[Records for this exercise]
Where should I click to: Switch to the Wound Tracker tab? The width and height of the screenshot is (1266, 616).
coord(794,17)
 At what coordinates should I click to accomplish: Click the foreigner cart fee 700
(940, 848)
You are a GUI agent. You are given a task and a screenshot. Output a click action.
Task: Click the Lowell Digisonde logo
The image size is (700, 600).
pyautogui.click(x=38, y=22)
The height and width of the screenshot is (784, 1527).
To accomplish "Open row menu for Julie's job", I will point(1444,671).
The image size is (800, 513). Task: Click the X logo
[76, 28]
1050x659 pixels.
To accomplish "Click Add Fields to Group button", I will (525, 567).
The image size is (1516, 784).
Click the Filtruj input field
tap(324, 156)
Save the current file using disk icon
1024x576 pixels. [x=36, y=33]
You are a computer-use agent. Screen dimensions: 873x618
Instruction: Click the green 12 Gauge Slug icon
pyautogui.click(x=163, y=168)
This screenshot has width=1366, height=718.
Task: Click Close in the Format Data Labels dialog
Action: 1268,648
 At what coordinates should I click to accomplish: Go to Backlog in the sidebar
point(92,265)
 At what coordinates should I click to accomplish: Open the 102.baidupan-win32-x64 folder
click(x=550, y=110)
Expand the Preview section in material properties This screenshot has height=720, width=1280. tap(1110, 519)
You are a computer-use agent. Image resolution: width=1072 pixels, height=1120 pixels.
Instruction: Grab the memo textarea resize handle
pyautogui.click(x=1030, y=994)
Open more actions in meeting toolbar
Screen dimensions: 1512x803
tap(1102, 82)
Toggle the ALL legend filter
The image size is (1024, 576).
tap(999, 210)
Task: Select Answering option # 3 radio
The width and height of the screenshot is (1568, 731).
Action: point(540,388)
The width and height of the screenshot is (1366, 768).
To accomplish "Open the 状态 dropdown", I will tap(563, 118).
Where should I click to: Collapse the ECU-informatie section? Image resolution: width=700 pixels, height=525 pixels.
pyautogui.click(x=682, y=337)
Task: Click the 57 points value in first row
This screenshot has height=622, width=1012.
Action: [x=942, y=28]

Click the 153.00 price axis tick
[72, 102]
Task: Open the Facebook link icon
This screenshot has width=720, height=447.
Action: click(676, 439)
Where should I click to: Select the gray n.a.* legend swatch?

[Your goal] Restate each of the records exactly, leaving nothing out.

[Result for this exercise]
Where should I click to: Switch to the Wound Tracker tab? The width and height of the screenshot is (1266, 616).
coord(794,17)
 At what coordinates should I click to accomplish: Click the foreigner cart fee 700
(940, 848)
You are a GUI agent. You are given a task and a screenshot. Output a click action.
Task: Click the Lowell Digisonde logo
The image size is (700, 600).
pyautogui.click(x=38, y=22)
The height and width of the screenshot is (784, 1527).
To accomplish "Open row menu for Julie's job", I will point(1444,671).
The image size is (800, 513). Task: Click the X logo
[76, 28]
1050x659 pixels.
To accomplish "Click Add Fields to Group button", I will (525, 567).
The image size is (1516, 784).
Click the Filtruj input field
tap(324, 156)
Save the current file using disk icon
1024x576 pixels. [x=36, y=33]
You are a computer-use agent. Screen dimensions: 873x618
Instruction: Click the green 12 Gauge Slug icon
pyautogui.click(x=163, y=168)
This screenshot has width=1366, height=718.
Task: Click Close in the Format Data Labels dialog
Action: 1268,648
 At what coordinates should I click to accomplish: Go to Backlog in the sidebar
point(92,265)
 At what coordinates should I click to accomplish: Open the 102.baidupan-win32-x64 folder
click(x=550, y=110)
Expand the Preview section in material properties This screenshot has height=720, width=1280. tap(1110, 519)
You are a computer-use agent. Image resolution: width=1072 pixels, height=1120 pixels.
Instruction: Grab the memo textarea resize handle
pyautogui.click(x=1030, y=994)
Open more actions in meeting toolbar
Screen dimensions: 1512x803
tap(1102, 82)
Toggle the ALL legend filter
The image size is (1024, 576).
tap(999, 210)
Task: Select Answering option # 3 radio
The width and height of the screenshot is (1568, 731).
Action: point(540,388)
The width and height of the screenshot is (1366, 768).
To accomplish "Open the 状态 dropdown", I will tap(563, 118).
Where should I click to: Collapse the ECU-informatie section? Image resolution: width=700 pixels, height=525 pixels.
pyautogui.click(x=682, y=337)
Task: Click the 57 points value in first row
This screenshot has height=622, width=1012.
Action: [x=942, y=28]

Click the 153.00 price axis tick
[72, 102]
Task: Open the Facebook link icon
This screenshot has width=720, height=447.
Action: click(676, 439)
Where should I click to: Select the gray n.a.* legend swatch?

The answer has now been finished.